BRANO DI TESTO =
------------------------------
Il concetto è la vostra “capacità di relazione”, quindi affabilità va bene, siate delle persone affabili, delle persone di comunione e di compagnia, persone che sanno creare buoni rapporti. Rallegratevi nel Signore e tutti si rendano conto che siete delle persone serene, luminose, capaci di colloquio, capaci di accoglienza, capaci di dialogo.

Tutti sperimentino dall’incontro con voi che voi state con il Signore; questa è una profonda della testimonianza cristiana. Il termine greco dice «evpieike.j»a (epieikès) un termine difficile da intendere, tanto è vero che è entrato nel nostro linguaggio giuridico con il termine «epichèia».

Quelli che studiano di diritto canonico sono specialisti di questa idea; la epichèia è la capacità di derogare alla norma: la legge dice di fare questo, però nella mia concreta situazione è meglio fare diversamente. Se ci fosse il superiore qui presente e io gli chiedessi il permesso, me lo darebbe? In coscienza sono sicuro di sì e allora lo faccio.

Esco di qui e vedo delle caramelle, non sono mie, non c’è nessuno, se ci fosse qualcuno e chiedessi se posso prenderne una, mi direbbe certamente di sì – ne sono scurissimo – e allora me la prendo. In coscienza questa è una epichèia, cioè è una capacità di relazionarsi in modo libero, con la buona coscienza, ma non con scrupoli, con chiusure bigotte, bensì con una affabilità, come quando uno si sente a casa e si comporta come se fosse a casa propria. È un mettere a proprio agio: mi sento proprio a mio agio e ti metto a tuo agio. Questa è la affabilità.
------------------------------
RIGHE ELENCATE =
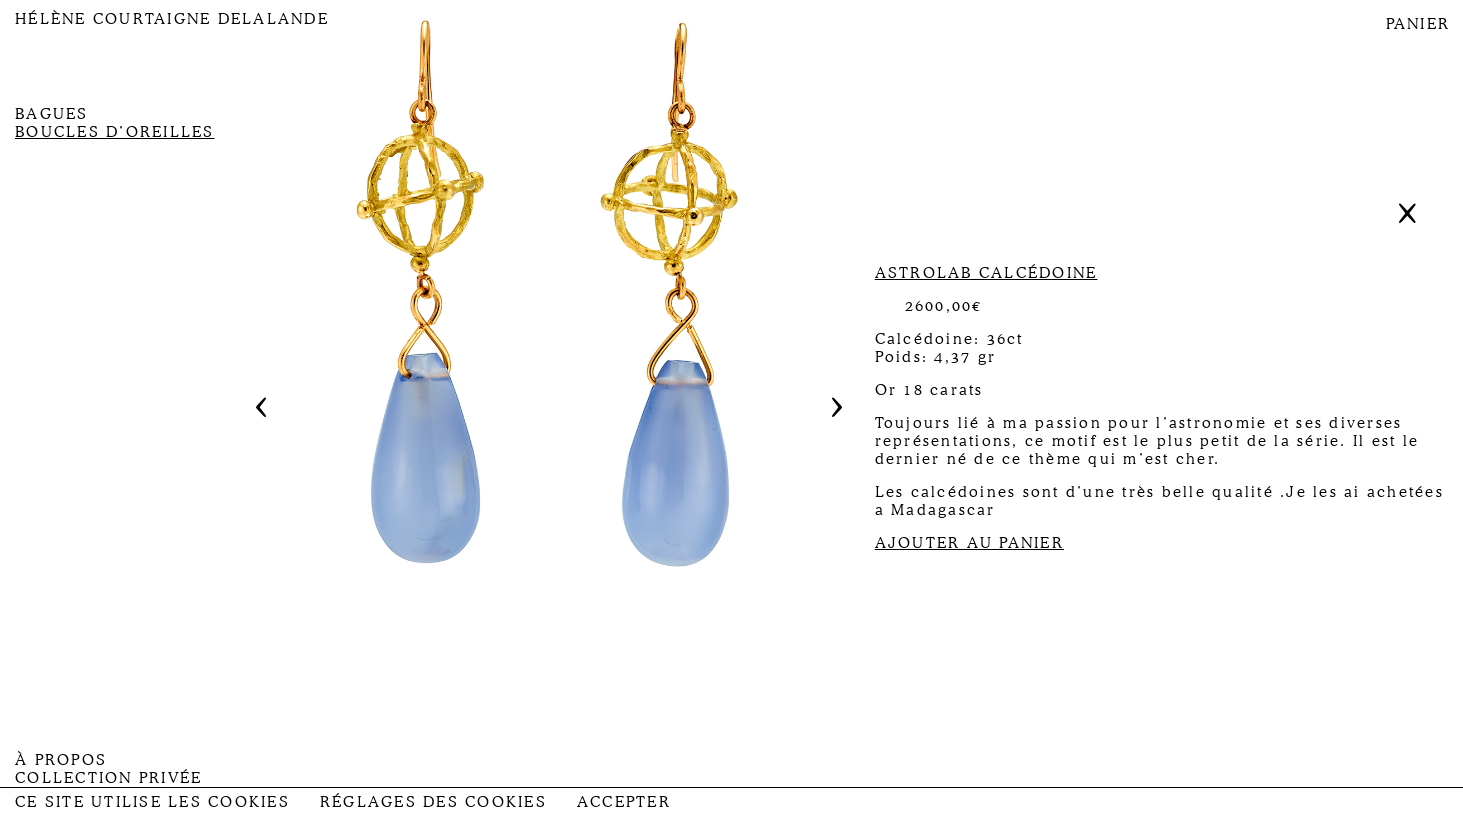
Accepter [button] (624, 802)
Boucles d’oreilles (115, 132)
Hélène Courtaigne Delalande (172, 19)
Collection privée (108, 778)
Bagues (52, 114)
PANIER (1418, 24)
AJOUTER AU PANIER (969, 543)
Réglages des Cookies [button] (433, 802)
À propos (61, 760)
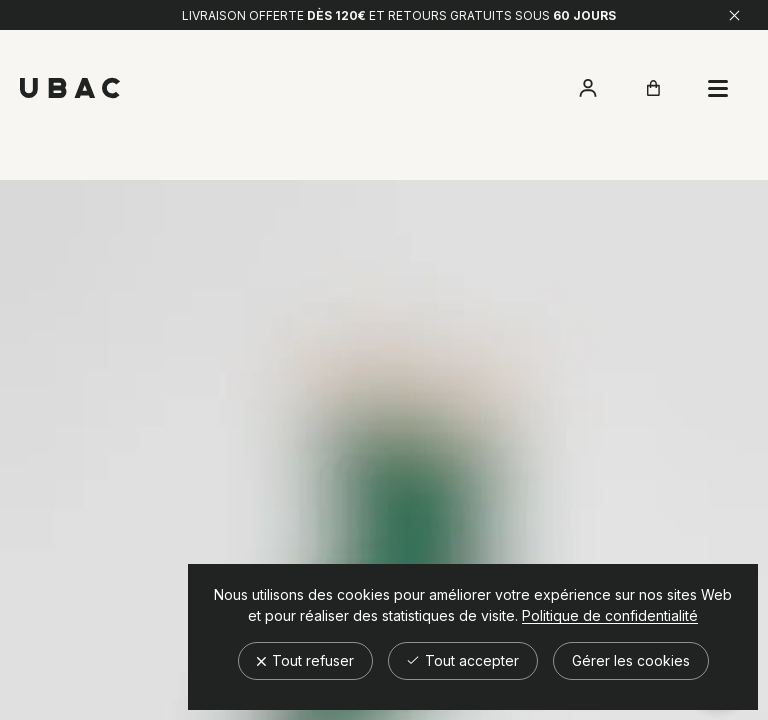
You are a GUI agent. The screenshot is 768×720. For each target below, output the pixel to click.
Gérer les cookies (631, 660)
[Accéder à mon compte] (588, 88)
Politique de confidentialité (610, 616)
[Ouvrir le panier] (653, 88)
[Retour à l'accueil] (70, 88)
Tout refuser (305, 660)
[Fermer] (734, 15)
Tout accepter (463, 660)
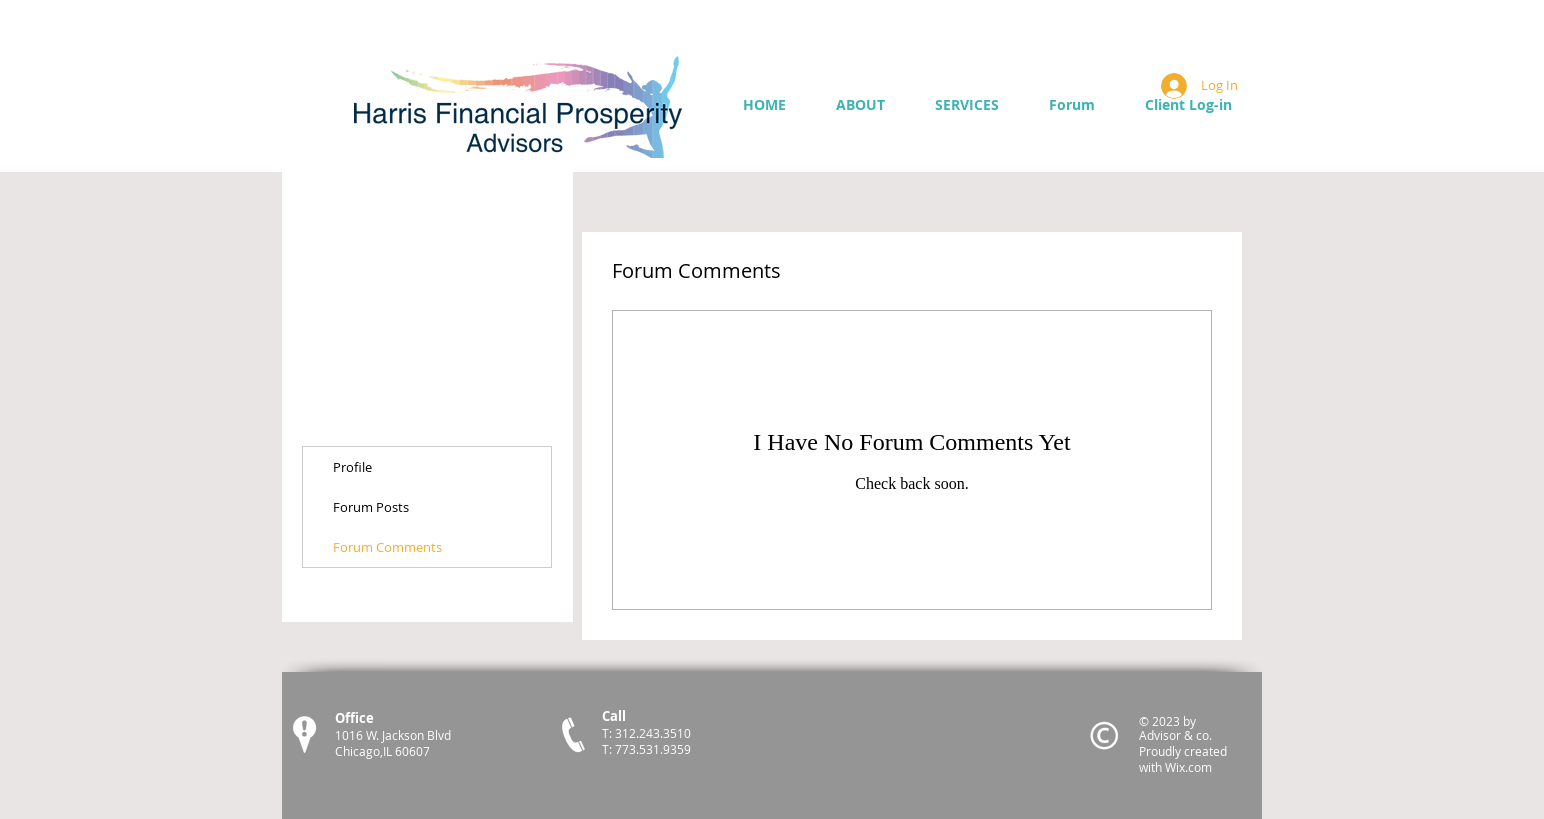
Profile (352, 467)
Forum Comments (387, 547)
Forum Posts (371, 507)
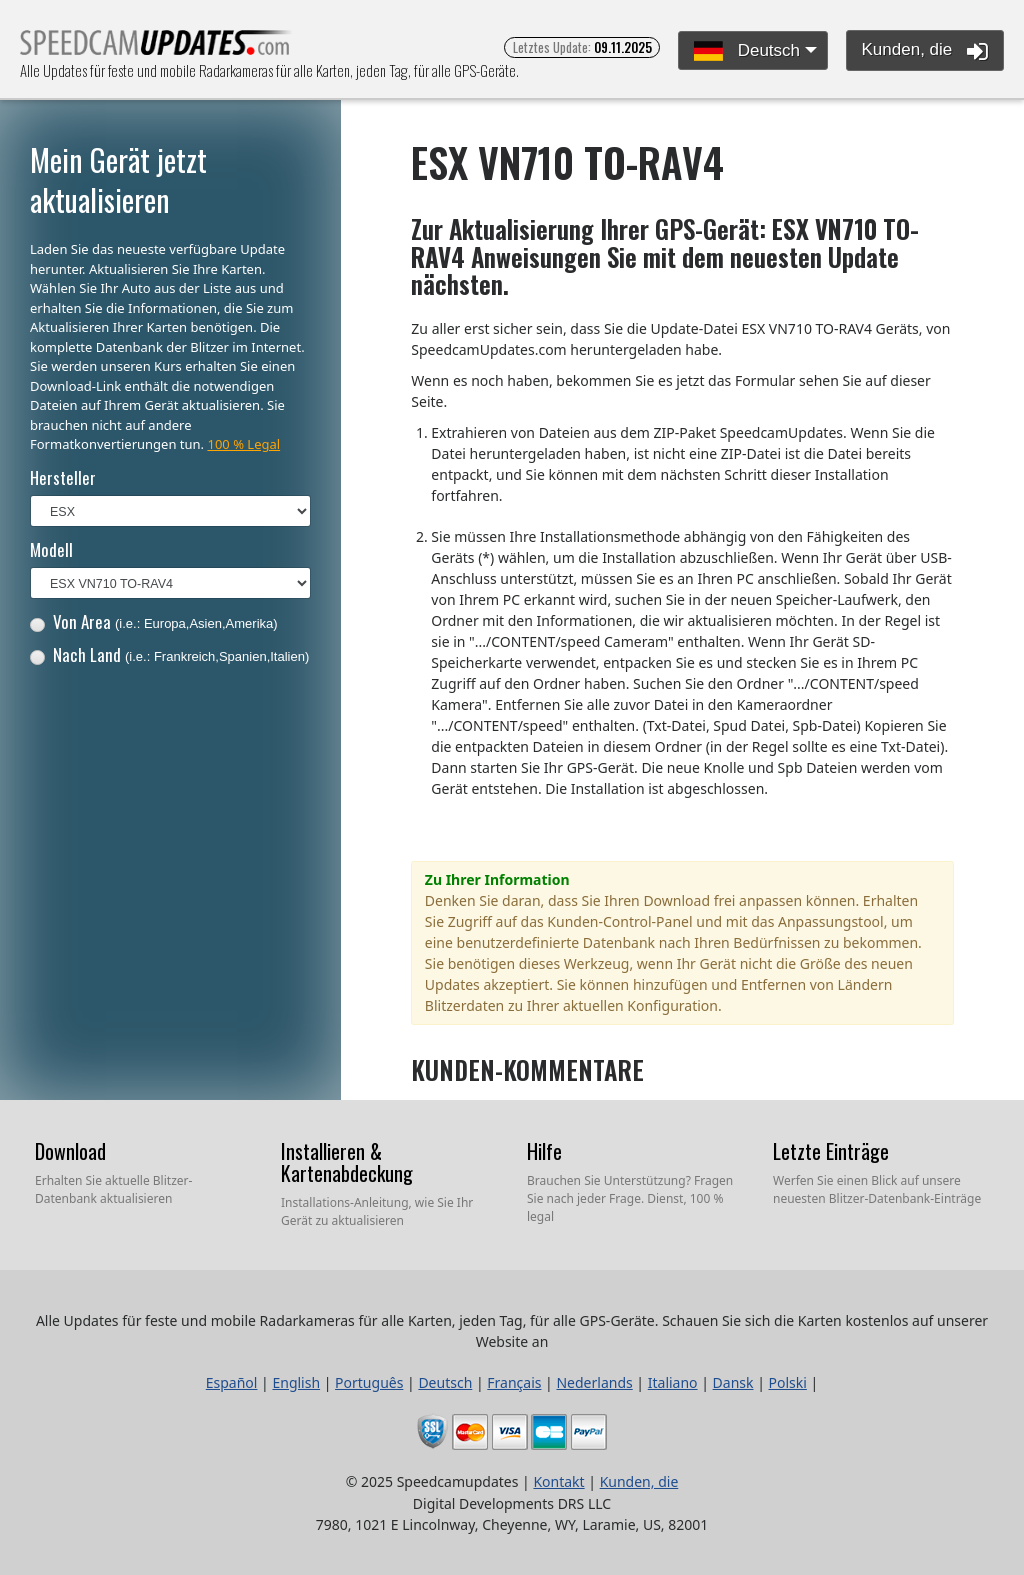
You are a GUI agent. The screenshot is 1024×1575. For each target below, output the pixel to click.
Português (369, 1382)
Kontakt (558, 1481)
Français (514, 1382)
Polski (788, 1382)
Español (232, 1382)
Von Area (154, 621)
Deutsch (747, 51)
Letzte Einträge (831, 1151)
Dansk (733, 1382)
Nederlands (594, 1382)
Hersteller (63, 477)
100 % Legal (243, 444)
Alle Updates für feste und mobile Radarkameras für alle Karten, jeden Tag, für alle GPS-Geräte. (156, 48)
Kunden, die (925, 51)
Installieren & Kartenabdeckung (347, 1162)
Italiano (673, 1382)
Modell (51, 549)
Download (70, 1151)
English (296, 1382)
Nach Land (170, 654)
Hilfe (544, 1151)
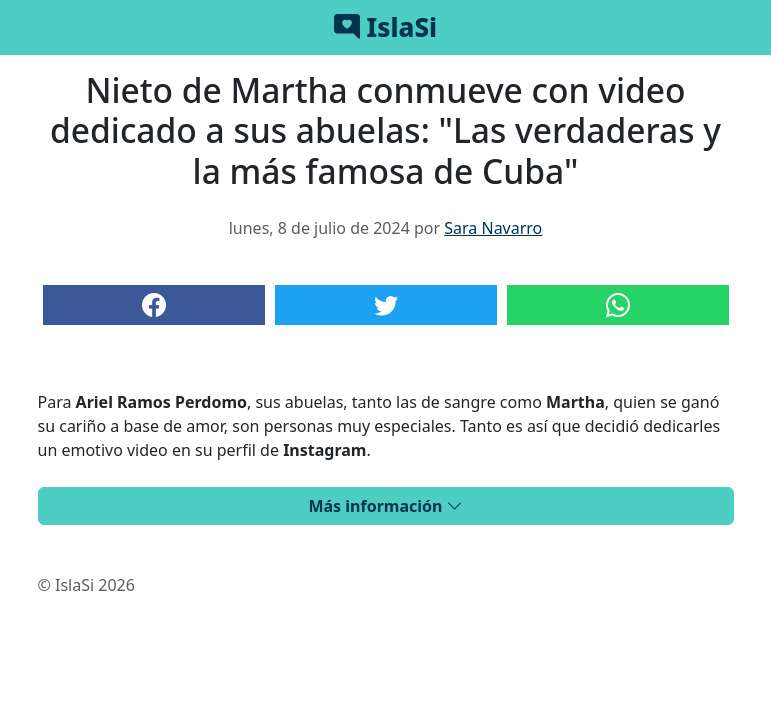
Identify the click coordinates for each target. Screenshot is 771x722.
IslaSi (385, 27)
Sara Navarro (493, 228)
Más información (385, 506)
------------------------------
OBIETTIVO A =
Per ciascuna affermazione, di' se corrisponde al brano sull'affabilità: (i) l'epichèia è la capacità di derogare alla norma; (ii) il termine greco è entrato nel linguaggio giuridico come «epichèia»; (iii) l'epichèia va vissuta con scrupoli. Rispondi sì o no e cita le parole esatte del brano che lo provano.
OBIETTIVO B =
Riprendi il brano sull'affabilità e portalo avanti dal punto in cui si ferma.
Le righe qui non servono a niente.

RISULTATO FINALE A =
(i) Sì: "la epichèia è la capacità di derogare alla norma".
(ii) Sì: "è entrato nel nostro linguaggio giuridico con il termine «epichèia»".
(iii) No: "con la buona coscienza, ma non con scrupoli".

RISULTATO FINALE B =
Quando un estraneo entra nei nostri ambienti sente subito se è accolto o no. Non tutte le comunità sono uguali: si entra in certi ambienti e si ha un’impressione, in altri ambienti si ha un’impressione diversa. Ci si può sentire accolti o no; ci può essere un atteggiamento formale, di accoglienza, senza la cordialità, senza la relazione del cuore.

La comunità cristiana di Filippi viene esortata a essere affabile e questo vale per tutte le comunità del mondo e di tutti tempi. Come gruppi cristiani dobbiamo far conoscere la nostra affabilità, la nostra serena disponibilità all’accoglienza e al dialogo, perché il Signore è vicino.

Quando leggiamo questo versetto alla terza domenica di Avvento abbiamo l’impressione che voglia dire che è quasi Natale, ma non è quello che intende san Paolo.

Il Signore è vicino sempre, non significa che sta per venire, significa che è venuto, ed è qui; il Signore è vicino, è presente, è con te, per questo tu puoi essere affabile. Se godi la compagnia del Signore presente sei anche una persona di compagnia umana; naturalmente con il tuo carattere, non il compagnone che diverte. Se sei in grado di vivere l’amicizia con il Signore diventi una persona capace di vivere l’amicizia con le altre persone.  

La pace scaccia l’angustia  

Quindi, se il Signore è vicino,  

Non angustiatevi per nulla,  

Non preoccupatevi: questa è una parola evangelica. Nel discorso della montagna Gesù insiste usando proprio questo concetto: “Non preoccupatevi di quel che mangerete, di quel che vestirete, non preoccupatevi del domani. Di queste cose si preoccupano i pagani, quelli che non credono, ma voi siete figli, voi avete la fiducia, non angustiatevi per nulla”.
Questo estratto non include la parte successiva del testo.